王と皇子は子どもの頃の思い出と、物心ついた時から病んでいる王妃のこと、そして何よりも人質として嫁がされたその身の不幸を皇子に説いた。
「さぞつらかったことであったな。して王妃の最期は?」
食事が終わってサナがお茶を入れ、退室した。
「親父には言わなければならないことがあって、どうしても会わないといけなかったのです。」
「ほう、では聞こうではないか。」
「ええ、『ごめんなさい、愛していました。』と。」
その言葉の意味を王は知っていた。
自らに課せられた呪いの使命に抗い続け、その力に負けて犯してしまった罪の重さ。
何よりも今、自分が生きているという事実がそれを物語っている。
「ああ、受け取った。」
と一言だけ言った。
それから、部屋には騎士団長と大臣が呼ばれ、王の決定を待っていた。
「魔導帝国将軍、アルゴを西の塔に幽閉する。
事情を知るサナも同様に西の塔の侍女とし、決して情報が洩れぬように注意するのだぞ、大臣。」
「は、承りました。」
「それでは親父、ジジイの思うつぼではないか。
この国を攻める口実を与えるようなものだ。」
「今わしはそなたを『魔導帝国将軍』と言ったぞ。
戦に勝つためには戦力を討ち果たすのも大事だが、敵の有能な将を打ち取ること。
つまりおぬしは捕虜である。のう、騎士団長。」
「は、捕虜でありますから国際条約に基づきその身柄は拘束されますが、身の危険はありません。

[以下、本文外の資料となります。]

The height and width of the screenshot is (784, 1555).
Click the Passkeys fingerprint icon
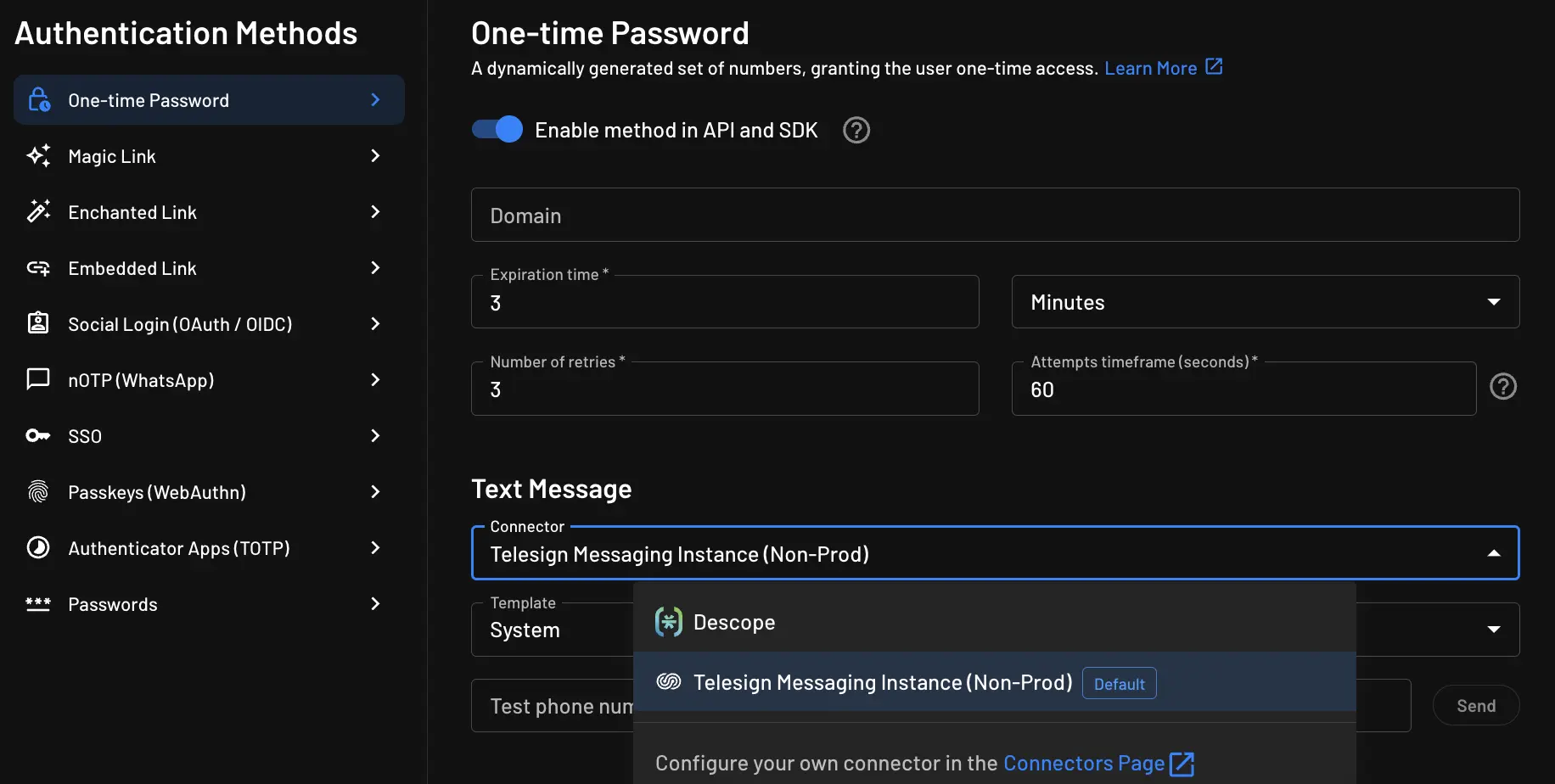tap(37, 491)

尋問にも素直にお答えいただきましたので、これ以上のことはなにもございません。」
「いいのか? 俺はここで潔く死ぬつもりだったんだぞ!」
「其方に与えるべきは死ではない。
亡き母の分まで生きよ。
そして自らの思うが通り信念を持て。
もはや其方を操る者は存在しない。」
「……『奴ら』が黙っているはずがない」
「だからこそ、捕虜なのだ。」
俺は呆然とした。
しかし、サナが無事であることに安堵していた。
この指輪のせいで、一人の女が、自らの意思とは無関係に夫を愛し、子を産み、国を滅ぼす運命を背負わされた。
こんな非道なことをするジジイを、俺は絶対に許さない。